Mit der Aktualisierung stellt klimaaktiv sicher, dass aktuelle rechtliche Anforderungen in das System integriert werden, ohne die Vergleichbarkeit und Kontinuität der Gebäudebewertung zu beeinträchtigen. Damit bleibt das im BMWET verankerte Programm ein wichtiger Qualitätsstandard für die österreichische Bau- und Immobilienwirtschaft und unterstützt Planungs- und Investitionssicherheit auf Basis hoher Anforderungen an Energieeffizienz, Klimaschutz und Nachhaltigkeit.

Was ist neu? – Die wesentlichen Änderungen im Überblick

m Bereich Klimawandelanpassung und Standort wurden die Anforderungen an die Elektromobilität weiter konkretisiert. Ladestationen müssen künftig konsequent für ein aktives Lastmanagement vorbereitet sein und über standardisierte Schnittstellen wie OCPP oder Modbus TCP verfügen. Zudem ist im Mehrgeschosswohnbau die Infrastruktur so auszulegen, dass eine vollständige Nachrüstung aller Stellplätze mit Ladepunkten möglich ist.

Das Kapitel Energie und Versorgung wurde umfassend überarbeitet und an die OIB-Richtlinie 6 (2025) angepasst. Die Anforderungen an den Heizwärmebedarf wurden im Zuge der neuen OIB-Richtlinie aktualisiert. Gleichzeitig ersetzt der Endenergiebedarf die bisherige Bewertung von Primärenergie und CO2-Emissionen und wird nun relativ zu den bauordnungsrechtlichen Grenzwerten bewertet. Auch die Eigenstromversorgung gewinnt an Bedeutung, indem die erreichbare Punktezahl verdoppelt wurde und solarthermische Anlagen auf den PV-Ertrag angerechnet wer-den können. Darüber hinaus wurde die Bewertung der Kühlung neu strukturiert und trennt nun zwischen dem Kühlbedarf und der effizienten Deckung, wobei Aspekte wie Tropennächte, Klima-kältebedarf sowie der Einsatz effizienter Systeme und Freecooling berücksichtigt werden.

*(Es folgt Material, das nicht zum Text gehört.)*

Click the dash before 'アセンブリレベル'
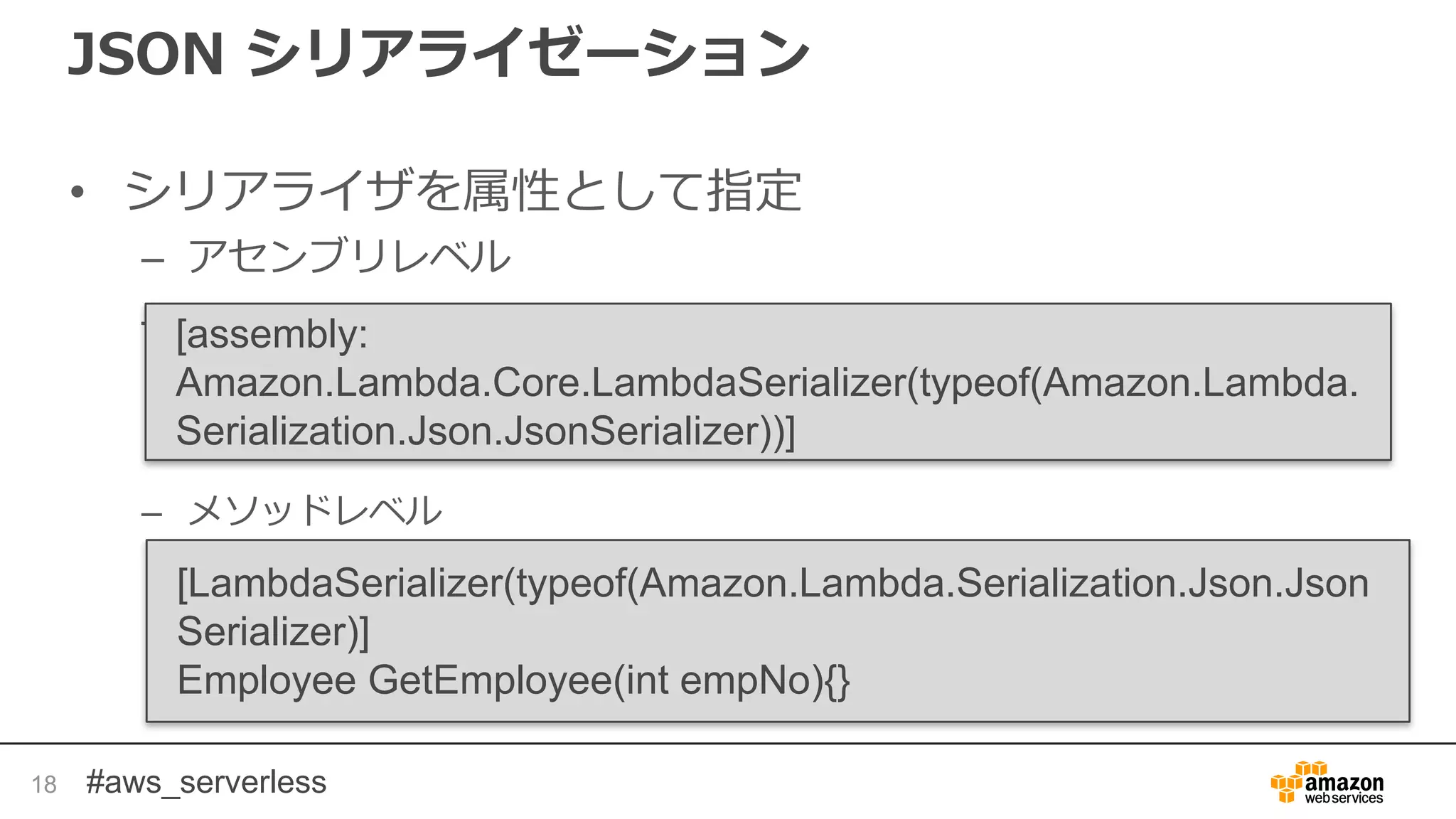The image size is (1456, 819). coord(152,260)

Im Kapitel Ressourcen und Kreislaufwirtschaft wurde insbesondere die Ökobilanzierung weiterentwickelt: Es ist nun nur noch die Berechnung nach OI3BG3,BZF,LZ, IBO V5.0 möglich die den gesamten Lebenszyklus über 50 Jahre umfasst, während der bisherige Indikator OI3BG3,BZF entfällt. Zusätzlich wird die Flexibilität von Grundrissen stärker gewichtet, indem anpassungsfähige Nutzungskonzepte höher bewertet werden, während einzelne Detailanforderungen wie spezifische Anschlussmöglichkeiten in Außenwänden gestrichen wurden.

Auch im Bereich Komfort und Gesundheit wurden mehrere Kriterien präzisiert und praxisnah weiterentwickelt. Bei der Sommertauglichkeit können nun zusätzliche Verschattungen durch Gebäudeteile, Nachbargebäude oder Gelände berücksichtigt werden. Die Anforderungen an die Raumlufttechnik wurden strukturell überarbeitet und erweitert, etwa durch die Möglichkeit der Fensterlüftung mit CO2-Monitoring in vielen Nichtwohngebäuden, mit Ausnahmen für sensible Nutzungen wie Schlafräume. Zudem wurden die Nachweisführung beim Tageslicht konkretisiert und alternative Nachweismöglichkeiten geschaffen, etwa durch Schimmelbegehungen anstelle von VOC-Messungen bei bewohnten Sanierungen.

FAQs zum Kriterienkatalog 2026

Grundsätzlich werden neue Projekte auf der Onlineplattform baudock nach dem jeweils aktuellen Kriterienkatalog angelegt. Der derzeit aktuelle Kriterienkatalog ist der Kriterienkatalog 2026. Gebäude, die davor  nach dem Kriterienkatalog 2025 oder 2020 auf baudock angelegt wurden, können weiterhin in dieser Version bearbeitet und abgeschlossen werden. Ein Upgrade ist jederzeit möglich.

Wenn Projekte auf der Onlineplattform in einer vorangegangenen Version angelegt wurden, dann können diese in dieser Version auch weiterbearbeitet und fertiggestellt werden. Alternativ besteht die Möglichkeit zum „Upgrade“ auf die jeweils neueste Version des Kriterienkatalogs. Dafür muss durch die Nutzer:innen eine Kopie des bereits angelegten Projekts in die neue Kriterienversion gemacht werden. Ein „Downgrade“ einer neuen Kriterienversion auf eine vorangegangene Version ist nicht möglich.